Increased Prevalence of Parenteral Nutrition-Associated Liver Disease in Neonates With Congenital Heart Disease

Background: A life-sustaining therapy, use of total parenteral nutrition (TPN) allows for meeting nutritional needs of low birth weight, premature, or otherwise complex infants with conditions that prevent feeding through the GI tract. However, 40-60% of infants on long-term TPN have been shown to develop parenteral nutrition-associated liver disease (PNALD)1 , a serious condition characterized by cholestatic jaundice, steatosis, and hepatic fibrosis.
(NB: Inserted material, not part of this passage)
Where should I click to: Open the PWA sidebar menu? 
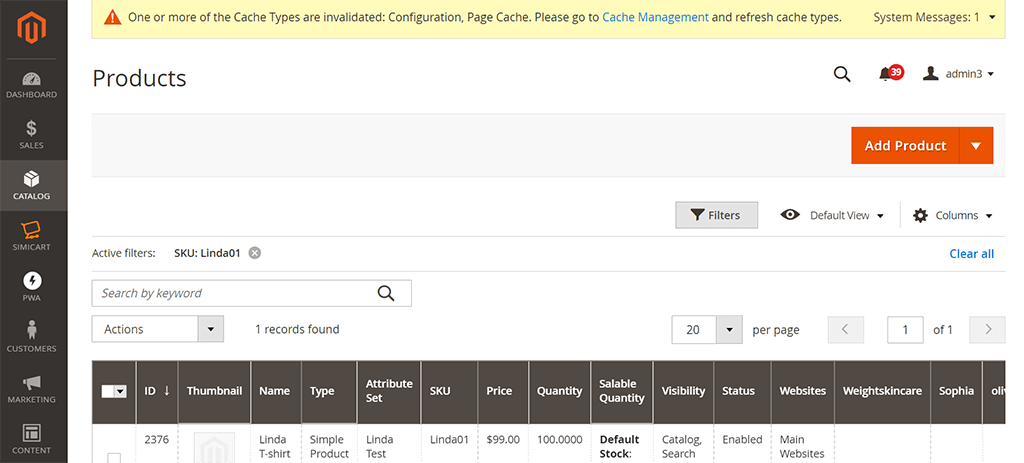[x=33, y=287]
Given these risks, providers must account for risk of hepatic injury when prescribing TPN, including attributes of gestational age, infection, surgical and diagnosis history2-6 . Yet with a multifactorial pathogenesis, significant heterogeneity in PNALD incidence still occurs. Looking to additional factors implicated in development of infant liver disease, we find diagnoses of congenital heart disease (CHD). Cardiac hepatopathy and hepatic fibrosis are prone to develop in children with CHD7 . Yet, there is limited literature on the relationship between CHD and direct hyperbilirubinemia. Quantifying an association between the two may serve to guide evidence-based practice for future PNALD risk-screening and TPN prescription guidelines.
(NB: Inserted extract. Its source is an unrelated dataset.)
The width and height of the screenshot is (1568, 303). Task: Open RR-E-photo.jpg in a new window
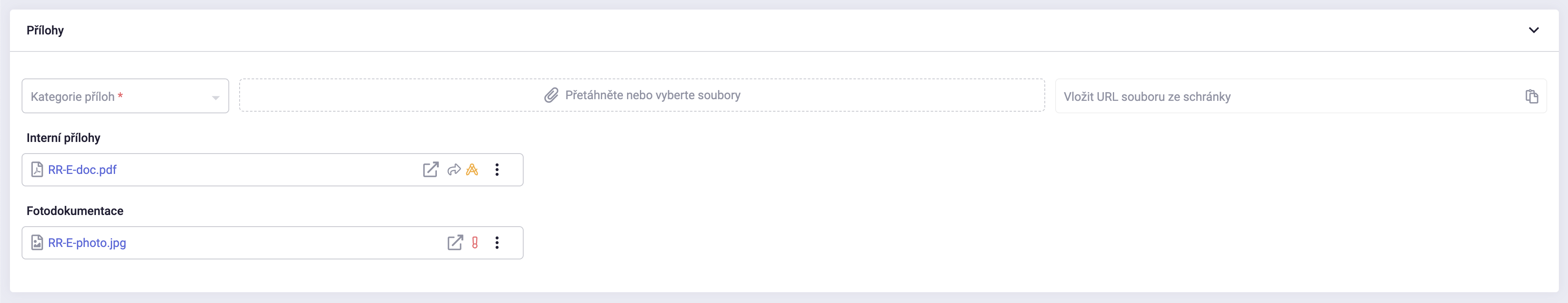click(x=455, y=243)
Objective: The objective of this study was to test the hypothesis that CHD may place neonatal patients receiving TPN at higher risk for developing PNALD. A secondary objective aimed to quantify the association between more specific CHD diagnoses and development of direct hyperbilirubinemia.

Methods & Design: Demographic, diagnosis, and laboratory information along with pharmacy TPN data were drawn from records of infants admitted to Children’s Mercy Level-IV NICU 1/1/2010-1/1/2020. Infants were required to have received a minimum of 14 TPN-days over a 21-day window during first 8 weeks of life. Direct bilirubin (DBili) values were gathered from day-14 of TPN exposure through 28-days following final TPN administration. All infants with congenital or acquired conditions known to be associated with conjugated hyperbilirubinemia were excluded. CHD diagnoses were classified as defined by Norman et. al8 : Category-A (defects compromising systemic output), Category-B (defects creating sustained cyanosis), and Category-C (CHF and pulmonary overcirculation). To assess if infants with CHD were at an increased risk for developing PNALD, a time-varying cox-survival model was fit with a binary indicator for CHD, culminative time-varying parameter for days of TPN exposure, adjusted for demographics (GA, Sex, Birthweight), and stratified by DOL TPN was initiated. A follow-up analysis refined the CHD indicator to adjust for co-morbid CHD diagnoses of each infant. Models were estimated using a 10,000- iteration bootstrap and 95% confidence intervals around model coefficients. Sensitivity analysis of the PNALD definition was performed, spanning DBili >[2-5]mg/dL and requiring the value in [1-3] labs.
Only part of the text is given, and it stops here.